== Source text ==

○ ○ ○

Using our earlier example again, to connect 6 VPCs together via a Transit Gateway, there is a baseline cost as $0.07 USD/hour cost (based on the Sydney region rate) for each attachment. We’ll be looking at 730 hours in a month x 0.07 USD x 6 attachments = 306.60 USD. This is in addition to the traffic cost. Whereas for VPC peering, AWS only charges for the traffic cost, no baseline cost. Yes, even if you create a fully connected mesh with 15 peering connections in this example case, there is no baseline cost from the VPC peering.
In addition, there is a limit of 50 Gbps for Transit Gateway, whereas VPC peering has no bandwidth limits. So based on the pros and cons of both connection options, people choose to use one or another, or a combo of them.
Another option for establishing connections between VPCs is the PrivateLink. To understand this service and compare it with the other ones we mentioned earlier, let’s take a step back first. Let’s think why we need to establish connections between VPCs.

○ ○ ○

== Questions on the material ==
(1) Which options for connecting VPCs does the passage on AWS VPC connections name?
(2) According to the passage on AWS VPC connections, what bandwidth limit applies to Transit Gateway?
(3) Continue the passage on AWS VPC connections from its final sentence.

== Stored dataset items ==
○ ○ ○

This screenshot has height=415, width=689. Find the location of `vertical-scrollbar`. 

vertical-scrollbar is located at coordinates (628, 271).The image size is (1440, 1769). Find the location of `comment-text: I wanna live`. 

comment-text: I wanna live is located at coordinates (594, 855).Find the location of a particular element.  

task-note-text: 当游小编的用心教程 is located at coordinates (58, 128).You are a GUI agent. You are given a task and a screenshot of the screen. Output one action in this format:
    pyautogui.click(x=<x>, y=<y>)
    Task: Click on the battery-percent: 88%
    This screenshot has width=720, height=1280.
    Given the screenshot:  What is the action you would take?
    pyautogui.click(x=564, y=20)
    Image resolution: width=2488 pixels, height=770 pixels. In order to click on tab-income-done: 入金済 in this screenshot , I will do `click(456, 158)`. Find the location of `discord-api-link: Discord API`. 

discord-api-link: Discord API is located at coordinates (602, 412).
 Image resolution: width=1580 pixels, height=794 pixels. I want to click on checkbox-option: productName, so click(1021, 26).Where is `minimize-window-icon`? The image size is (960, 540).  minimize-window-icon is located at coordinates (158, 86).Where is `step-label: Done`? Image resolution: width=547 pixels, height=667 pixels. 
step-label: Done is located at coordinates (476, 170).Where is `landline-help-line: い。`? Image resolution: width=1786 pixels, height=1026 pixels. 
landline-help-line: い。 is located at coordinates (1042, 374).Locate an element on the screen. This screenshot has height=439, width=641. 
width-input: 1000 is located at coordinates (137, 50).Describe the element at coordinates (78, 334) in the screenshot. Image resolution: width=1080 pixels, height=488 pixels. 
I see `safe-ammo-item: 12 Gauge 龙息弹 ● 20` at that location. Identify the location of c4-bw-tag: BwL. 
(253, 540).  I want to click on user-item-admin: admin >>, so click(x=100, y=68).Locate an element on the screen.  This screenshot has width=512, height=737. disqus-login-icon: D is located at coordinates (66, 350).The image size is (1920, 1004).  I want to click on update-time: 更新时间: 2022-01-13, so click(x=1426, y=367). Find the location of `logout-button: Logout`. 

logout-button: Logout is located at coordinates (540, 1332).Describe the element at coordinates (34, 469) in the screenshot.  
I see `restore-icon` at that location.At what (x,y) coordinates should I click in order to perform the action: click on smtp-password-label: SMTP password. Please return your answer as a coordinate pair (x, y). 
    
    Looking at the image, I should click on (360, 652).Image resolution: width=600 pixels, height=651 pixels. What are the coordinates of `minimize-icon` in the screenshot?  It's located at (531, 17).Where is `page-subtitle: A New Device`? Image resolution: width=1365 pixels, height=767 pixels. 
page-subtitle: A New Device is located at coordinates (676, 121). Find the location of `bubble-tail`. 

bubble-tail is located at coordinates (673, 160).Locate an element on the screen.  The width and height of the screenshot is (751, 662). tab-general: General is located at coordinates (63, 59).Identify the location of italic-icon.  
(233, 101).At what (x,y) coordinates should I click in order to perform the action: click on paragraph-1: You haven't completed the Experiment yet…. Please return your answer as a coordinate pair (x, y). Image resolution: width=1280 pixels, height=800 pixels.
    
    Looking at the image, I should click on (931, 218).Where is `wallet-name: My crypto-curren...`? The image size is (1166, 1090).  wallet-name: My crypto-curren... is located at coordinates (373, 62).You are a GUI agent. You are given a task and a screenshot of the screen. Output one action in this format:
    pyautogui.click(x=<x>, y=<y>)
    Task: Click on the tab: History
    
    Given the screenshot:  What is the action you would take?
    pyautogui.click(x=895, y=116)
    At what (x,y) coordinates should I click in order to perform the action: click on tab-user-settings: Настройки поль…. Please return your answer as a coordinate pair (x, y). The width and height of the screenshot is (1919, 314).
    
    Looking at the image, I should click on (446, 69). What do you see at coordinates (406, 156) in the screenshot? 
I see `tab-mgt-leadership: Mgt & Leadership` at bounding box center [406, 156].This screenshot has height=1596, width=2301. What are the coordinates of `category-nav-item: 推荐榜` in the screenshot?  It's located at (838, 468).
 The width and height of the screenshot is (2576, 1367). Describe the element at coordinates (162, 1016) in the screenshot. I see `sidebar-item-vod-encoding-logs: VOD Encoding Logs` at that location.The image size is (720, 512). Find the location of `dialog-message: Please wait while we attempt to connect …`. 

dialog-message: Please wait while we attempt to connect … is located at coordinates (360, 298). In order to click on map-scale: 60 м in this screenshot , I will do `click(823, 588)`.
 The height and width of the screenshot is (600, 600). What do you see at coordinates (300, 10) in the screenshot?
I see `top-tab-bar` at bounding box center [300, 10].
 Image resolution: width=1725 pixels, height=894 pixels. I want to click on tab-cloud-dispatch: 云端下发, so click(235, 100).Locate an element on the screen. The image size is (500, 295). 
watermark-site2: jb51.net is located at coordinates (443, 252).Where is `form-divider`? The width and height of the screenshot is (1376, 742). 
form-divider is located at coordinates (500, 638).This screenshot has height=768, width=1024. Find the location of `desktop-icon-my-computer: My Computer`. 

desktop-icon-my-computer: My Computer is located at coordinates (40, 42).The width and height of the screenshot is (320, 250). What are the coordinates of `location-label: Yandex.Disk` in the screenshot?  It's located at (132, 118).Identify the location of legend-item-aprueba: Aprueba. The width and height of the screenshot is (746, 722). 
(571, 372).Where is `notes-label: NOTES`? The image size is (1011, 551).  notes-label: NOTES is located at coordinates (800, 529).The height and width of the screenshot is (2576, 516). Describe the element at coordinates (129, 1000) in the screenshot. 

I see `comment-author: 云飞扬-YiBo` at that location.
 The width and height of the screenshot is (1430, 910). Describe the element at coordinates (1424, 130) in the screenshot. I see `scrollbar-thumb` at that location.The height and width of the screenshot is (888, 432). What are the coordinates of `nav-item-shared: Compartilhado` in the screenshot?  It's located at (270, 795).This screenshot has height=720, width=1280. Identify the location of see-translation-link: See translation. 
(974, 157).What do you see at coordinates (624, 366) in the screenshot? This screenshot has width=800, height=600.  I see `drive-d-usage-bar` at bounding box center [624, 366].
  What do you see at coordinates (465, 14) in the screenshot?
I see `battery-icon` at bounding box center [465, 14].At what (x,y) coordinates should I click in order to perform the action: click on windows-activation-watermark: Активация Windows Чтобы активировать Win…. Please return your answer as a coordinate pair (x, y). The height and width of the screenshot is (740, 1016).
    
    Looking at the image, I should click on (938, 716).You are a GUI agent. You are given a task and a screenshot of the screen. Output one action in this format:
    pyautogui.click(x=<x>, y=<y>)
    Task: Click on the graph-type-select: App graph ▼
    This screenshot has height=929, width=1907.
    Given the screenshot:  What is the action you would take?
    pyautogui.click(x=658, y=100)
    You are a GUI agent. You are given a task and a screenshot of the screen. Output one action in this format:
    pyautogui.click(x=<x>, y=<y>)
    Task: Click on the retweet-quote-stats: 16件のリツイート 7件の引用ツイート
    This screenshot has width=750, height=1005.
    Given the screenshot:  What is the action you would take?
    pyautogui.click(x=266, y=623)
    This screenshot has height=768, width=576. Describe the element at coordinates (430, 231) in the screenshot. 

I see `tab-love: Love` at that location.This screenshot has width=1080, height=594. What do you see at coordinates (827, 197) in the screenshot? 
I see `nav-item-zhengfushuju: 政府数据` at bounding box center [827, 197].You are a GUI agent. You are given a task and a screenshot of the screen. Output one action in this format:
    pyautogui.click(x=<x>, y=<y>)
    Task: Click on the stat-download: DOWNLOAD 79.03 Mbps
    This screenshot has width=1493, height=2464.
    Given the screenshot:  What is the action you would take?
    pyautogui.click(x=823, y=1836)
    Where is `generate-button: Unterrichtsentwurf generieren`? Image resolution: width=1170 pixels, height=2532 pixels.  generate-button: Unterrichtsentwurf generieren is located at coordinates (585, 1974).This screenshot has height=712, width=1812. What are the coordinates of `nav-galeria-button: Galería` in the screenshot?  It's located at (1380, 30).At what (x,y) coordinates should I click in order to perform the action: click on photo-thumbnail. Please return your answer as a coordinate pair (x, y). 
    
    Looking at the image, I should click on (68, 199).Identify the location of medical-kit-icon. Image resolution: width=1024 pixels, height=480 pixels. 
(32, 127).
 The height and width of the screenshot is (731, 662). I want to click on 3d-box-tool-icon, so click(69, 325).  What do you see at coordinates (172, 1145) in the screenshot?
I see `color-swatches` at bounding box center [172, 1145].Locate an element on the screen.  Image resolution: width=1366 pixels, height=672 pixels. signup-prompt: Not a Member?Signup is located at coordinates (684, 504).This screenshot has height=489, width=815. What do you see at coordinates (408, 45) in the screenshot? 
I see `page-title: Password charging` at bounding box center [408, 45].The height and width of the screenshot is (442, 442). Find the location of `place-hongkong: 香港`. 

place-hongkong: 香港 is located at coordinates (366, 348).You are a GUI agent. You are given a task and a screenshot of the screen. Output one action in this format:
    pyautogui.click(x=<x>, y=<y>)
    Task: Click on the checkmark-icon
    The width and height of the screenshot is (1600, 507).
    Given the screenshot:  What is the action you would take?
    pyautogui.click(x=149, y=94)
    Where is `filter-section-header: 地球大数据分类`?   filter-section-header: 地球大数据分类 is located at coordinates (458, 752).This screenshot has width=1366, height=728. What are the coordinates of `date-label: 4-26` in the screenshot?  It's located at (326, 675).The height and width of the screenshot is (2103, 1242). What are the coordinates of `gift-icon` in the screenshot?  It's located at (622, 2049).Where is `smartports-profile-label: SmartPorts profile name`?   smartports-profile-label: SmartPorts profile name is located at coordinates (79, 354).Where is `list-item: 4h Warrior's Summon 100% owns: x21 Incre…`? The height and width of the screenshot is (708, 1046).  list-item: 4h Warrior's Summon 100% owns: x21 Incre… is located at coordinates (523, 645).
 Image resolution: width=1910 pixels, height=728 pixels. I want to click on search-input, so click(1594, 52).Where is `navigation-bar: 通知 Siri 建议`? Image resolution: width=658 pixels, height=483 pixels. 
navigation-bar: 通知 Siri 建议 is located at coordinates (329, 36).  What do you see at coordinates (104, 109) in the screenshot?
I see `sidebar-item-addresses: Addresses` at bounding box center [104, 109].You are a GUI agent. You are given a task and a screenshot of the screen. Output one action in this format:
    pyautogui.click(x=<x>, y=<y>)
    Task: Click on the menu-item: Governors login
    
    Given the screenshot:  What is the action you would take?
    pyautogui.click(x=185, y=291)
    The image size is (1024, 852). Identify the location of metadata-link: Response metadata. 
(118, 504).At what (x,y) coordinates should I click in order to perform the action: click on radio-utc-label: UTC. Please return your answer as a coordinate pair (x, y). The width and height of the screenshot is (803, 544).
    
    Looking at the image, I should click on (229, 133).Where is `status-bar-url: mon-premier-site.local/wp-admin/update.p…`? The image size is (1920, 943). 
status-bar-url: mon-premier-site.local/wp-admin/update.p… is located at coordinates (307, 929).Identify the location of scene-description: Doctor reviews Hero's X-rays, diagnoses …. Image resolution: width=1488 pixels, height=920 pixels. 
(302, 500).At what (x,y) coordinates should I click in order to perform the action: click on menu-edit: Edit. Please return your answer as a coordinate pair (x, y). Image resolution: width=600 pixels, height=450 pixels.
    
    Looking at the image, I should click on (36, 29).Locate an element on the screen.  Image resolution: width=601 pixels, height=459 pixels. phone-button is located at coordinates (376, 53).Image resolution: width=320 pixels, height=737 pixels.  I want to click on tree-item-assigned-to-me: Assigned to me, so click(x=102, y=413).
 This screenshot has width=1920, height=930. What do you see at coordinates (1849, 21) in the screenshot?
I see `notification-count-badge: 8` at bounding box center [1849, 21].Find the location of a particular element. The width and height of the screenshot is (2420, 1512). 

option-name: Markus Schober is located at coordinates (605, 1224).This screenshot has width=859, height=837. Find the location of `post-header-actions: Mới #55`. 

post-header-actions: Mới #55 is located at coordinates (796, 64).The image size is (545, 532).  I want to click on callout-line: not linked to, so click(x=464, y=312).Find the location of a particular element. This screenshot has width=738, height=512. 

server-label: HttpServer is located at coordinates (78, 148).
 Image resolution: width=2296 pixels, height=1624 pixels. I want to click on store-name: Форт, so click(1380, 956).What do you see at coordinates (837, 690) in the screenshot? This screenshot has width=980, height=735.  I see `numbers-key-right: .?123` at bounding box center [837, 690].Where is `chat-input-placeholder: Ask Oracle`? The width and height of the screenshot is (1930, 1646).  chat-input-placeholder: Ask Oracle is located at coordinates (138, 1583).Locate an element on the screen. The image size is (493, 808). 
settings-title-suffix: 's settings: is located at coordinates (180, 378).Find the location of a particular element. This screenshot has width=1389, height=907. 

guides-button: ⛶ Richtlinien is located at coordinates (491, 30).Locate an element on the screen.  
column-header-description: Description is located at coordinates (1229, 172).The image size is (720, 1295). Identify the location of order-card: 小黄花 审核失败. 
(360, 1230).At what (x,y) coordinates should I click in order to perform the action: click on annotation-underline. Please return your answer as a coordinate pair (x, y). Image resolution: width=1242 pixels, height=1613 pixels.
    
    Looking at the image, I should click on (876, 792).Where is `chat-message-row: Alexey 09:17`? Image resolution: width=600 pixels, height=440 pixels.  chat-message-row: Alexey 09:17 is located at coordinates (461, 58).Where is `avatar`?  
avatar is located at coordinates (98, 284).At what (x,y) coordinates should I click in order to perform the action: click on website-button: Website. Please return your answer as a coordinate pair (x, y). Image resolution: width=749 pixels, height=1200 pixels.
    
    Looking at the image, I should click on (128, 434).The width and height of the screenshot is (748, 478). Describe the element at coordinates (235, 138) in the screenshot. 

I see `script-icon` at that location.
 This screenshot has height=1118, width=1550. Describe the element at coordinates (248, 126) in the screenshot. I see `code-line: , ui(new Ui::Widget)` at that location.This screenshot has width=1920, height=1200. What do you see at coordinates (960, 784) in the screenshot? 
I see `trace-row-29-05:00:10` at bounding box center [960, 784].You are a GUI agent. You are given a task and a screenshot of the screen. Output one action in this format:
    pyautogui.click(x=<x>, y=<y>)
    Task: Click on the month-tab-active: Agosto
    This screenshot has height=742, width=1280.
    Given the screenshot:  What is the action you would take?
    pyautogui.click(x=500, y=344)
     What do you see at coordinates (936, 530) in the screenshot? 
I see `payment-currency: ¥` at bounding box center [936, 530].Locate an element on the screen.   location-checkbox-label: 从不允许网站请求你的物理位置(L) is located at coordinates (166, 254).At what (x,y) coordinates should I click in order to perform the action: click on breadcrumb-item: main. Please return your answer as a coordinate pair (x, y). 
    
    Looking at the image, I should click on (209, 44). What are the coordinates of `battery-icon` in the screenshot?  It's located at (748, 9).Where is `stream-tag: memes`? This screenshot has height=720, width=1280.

○ ○ ○

== Solved tasks ==
(1) Transit Gateway, VPC peering, PrivateLink

(2) 50 Gbps

(3)
There are many traffic types that can happen through the connections between VPCs. One common pattern is that one VPC hosts the service provider (e.g. an API service provisioned via a cluster of EC2 instances) and the other VPC hosts the service consumer (e.g. an EC2 instance). The consumer needs to connect to the provider to consume the service. And to make the use case more specific, the traffic shouldn’t go through the public Internet for security reason.
We can achieve this access requirement via VPC peering but requires many configurations across CIDR, route tables and security groups. With the PrivateLink the configuration is simplified. We just need to create a VPC Endpoint and Endpoint Service at the consumer’s VPC and provider’s VPC respectively. That’s it (as shown below). There is no need to worry about path definitions or route tables. We can even establish connection between VPCs that have CIDR overlaps, which is not possible for VPC peering.
So we can see that the PrivateLink provides an alternative and simplified connection option between VPCs. But are there any limitations and drawbacks? Yes, there are. Firstly, unlike VPC peering that supports bi-direction communications, PrivateLink only supports one direction, i.e. the requests can only be initiated from the consumer side.
And from the provider’s VPC side, the VPC Endpoint Service only supports services that can be fronted by the Network Load Balancer (NLB) or Gateway Load Balancer (GLB). We certainly can use the PrivateLink to connect to services that are not relevant to a specific VPC, e.g. AWS PaaS services and Marketplace services. But within a VPC, NLB and GLB are the only options at this stage.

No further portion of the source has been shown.